§ **YOUR TASK**: Of the lines in the data below, write out exactly those from the one holding "You are a GUI" through the one holding "Piratenpartei (183, 1254)", both included.

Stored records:
——————

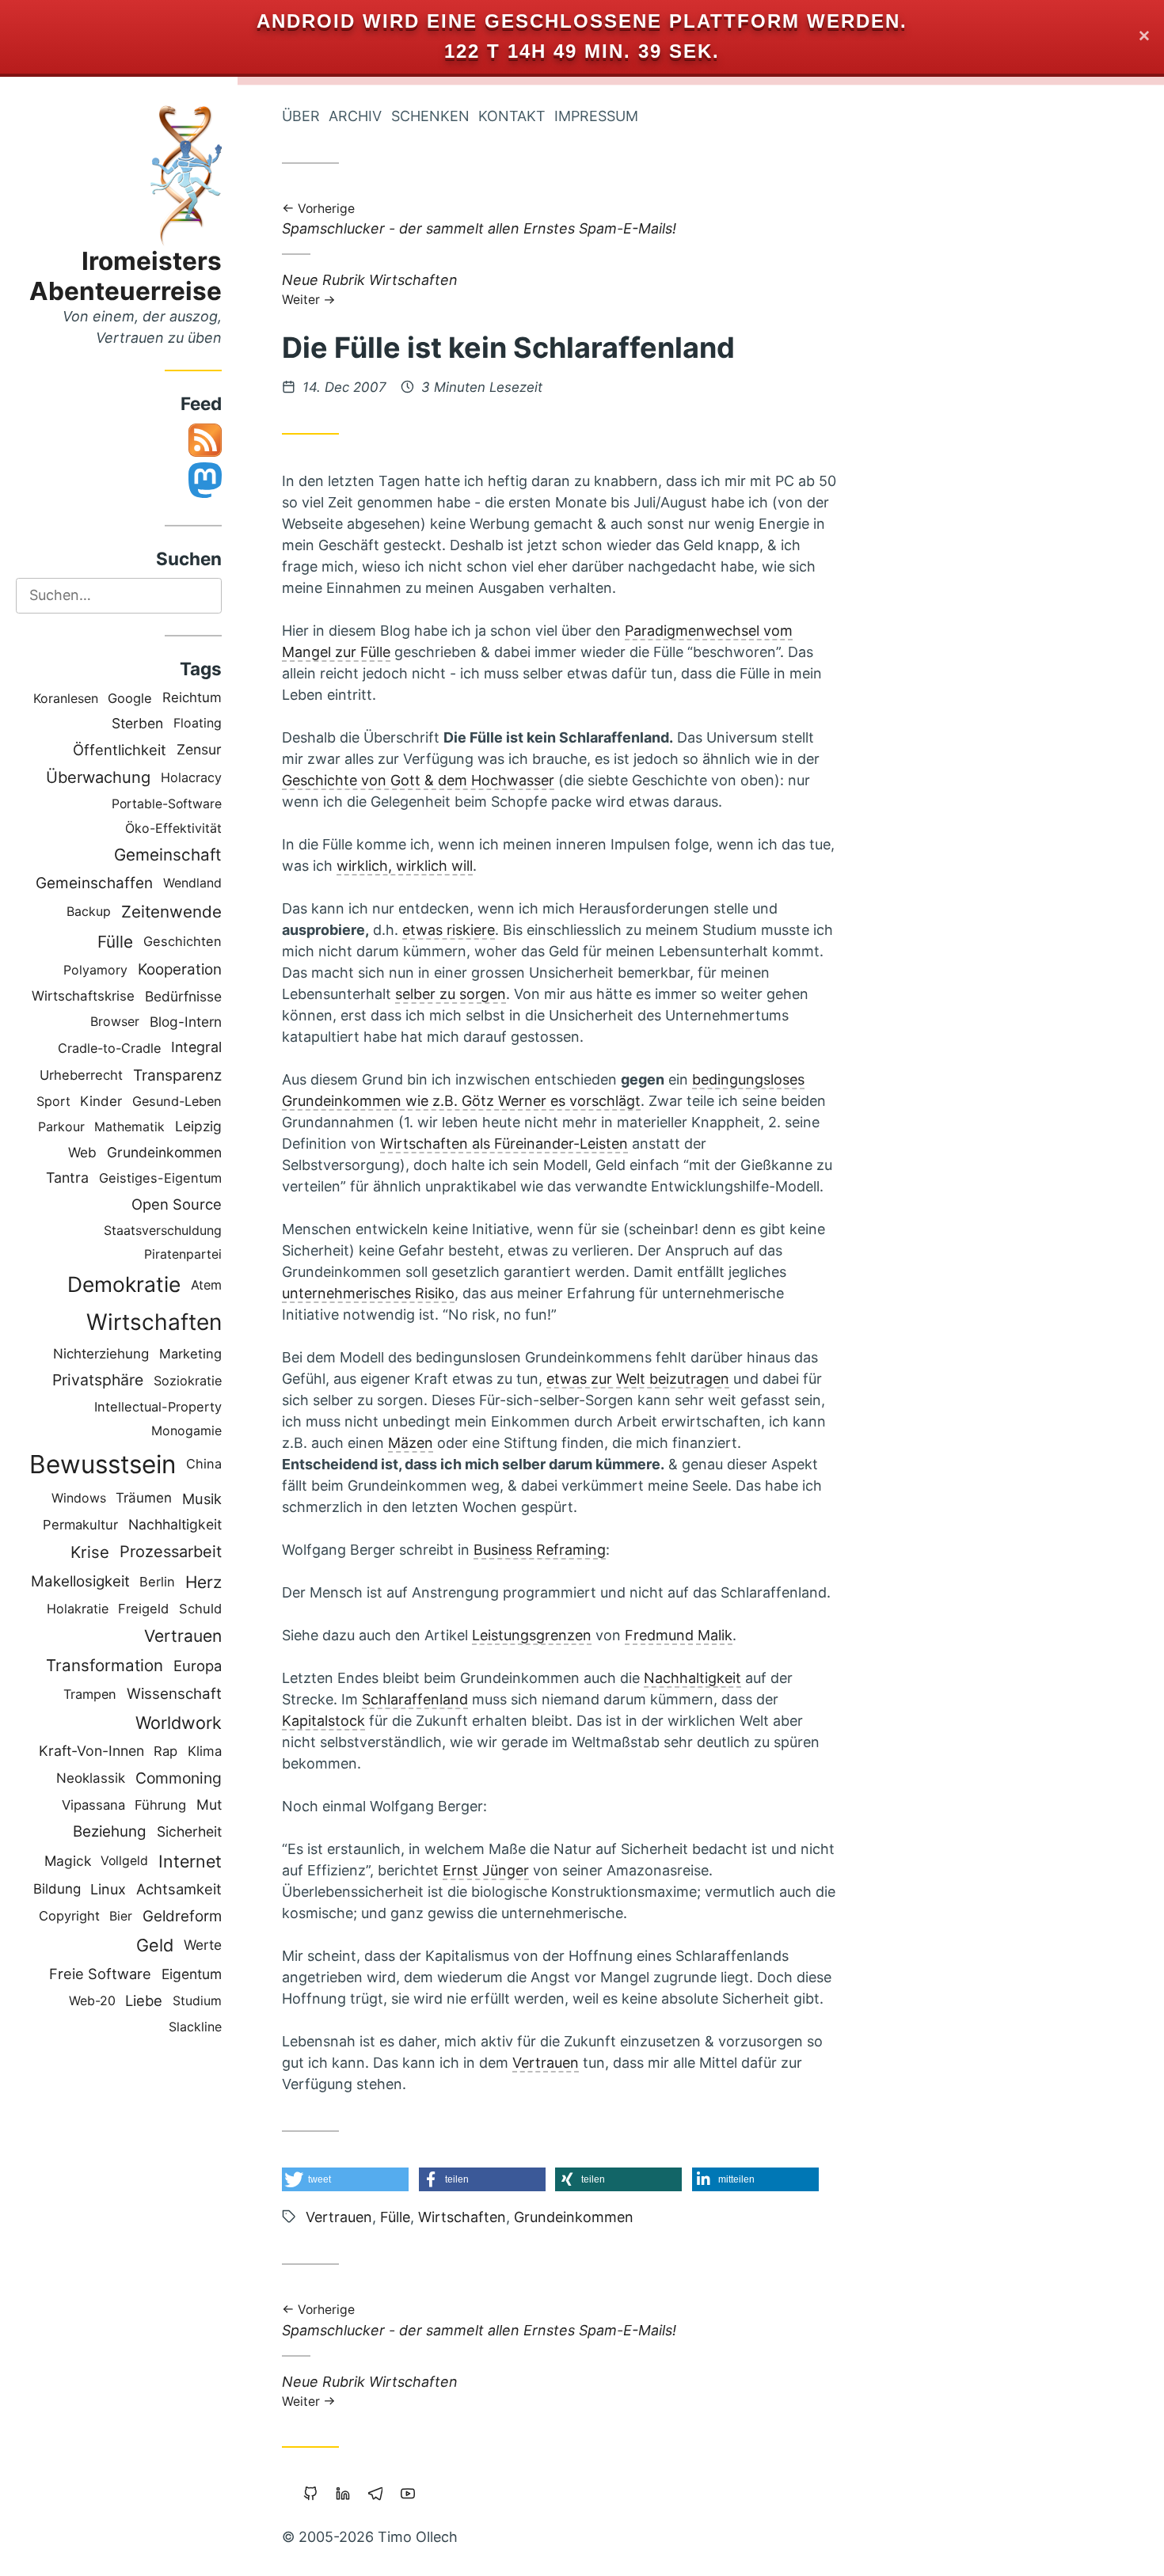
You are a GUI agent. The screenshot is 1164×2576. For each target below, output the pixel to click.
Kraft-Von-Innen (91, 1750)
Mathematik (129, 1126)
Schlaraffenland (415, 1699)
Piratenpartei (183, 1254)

——————

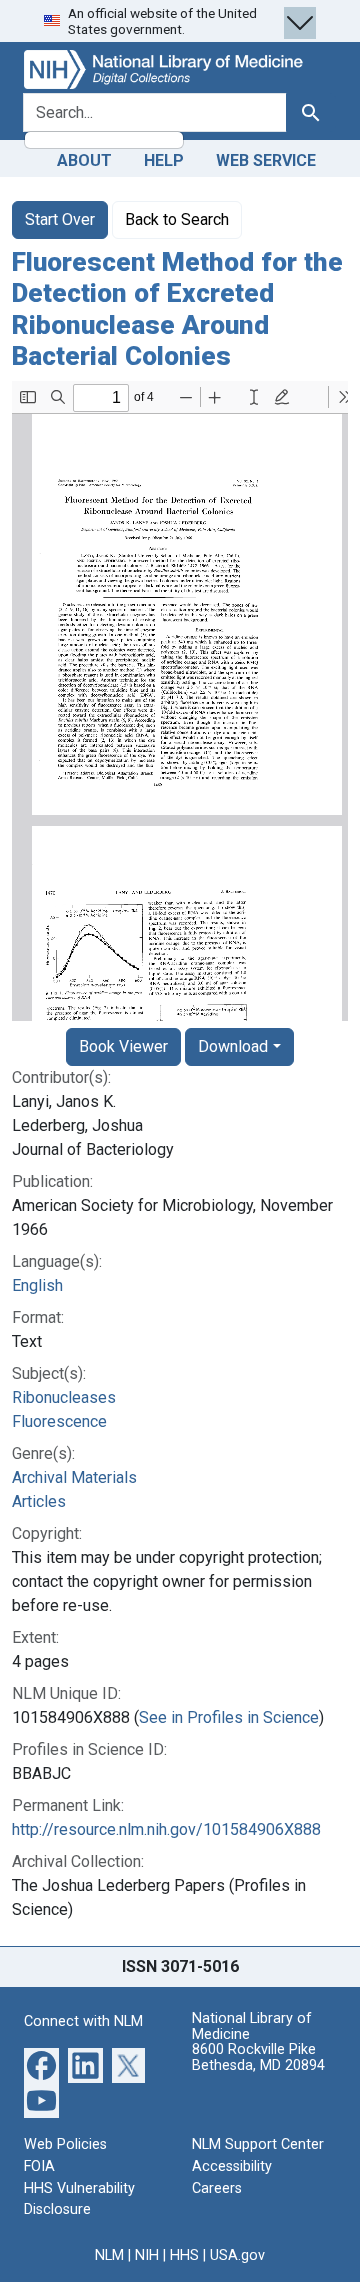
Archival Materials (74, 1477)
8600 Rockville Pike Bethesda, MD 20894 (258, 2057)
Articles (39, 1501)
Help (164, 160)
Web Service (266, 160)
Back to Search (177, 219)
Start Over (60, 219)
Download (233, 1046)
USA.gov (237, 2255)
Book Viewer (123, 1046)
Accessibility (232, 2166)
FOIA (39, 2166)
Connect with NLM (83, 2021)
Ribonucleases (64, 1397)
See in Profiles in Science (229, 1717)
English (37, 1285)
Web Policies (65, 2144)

——————

§ **WRITTEN ANSWER**:
You are a GUI agent. The screenshot is 1164×2576. For each target below, output the pixel to click.
Kraft-Von-Innen (91, 1750)
Mathematik (129, 1126)
Schlaraffenland (415, 1699)
Piratenpartei (183, 1254)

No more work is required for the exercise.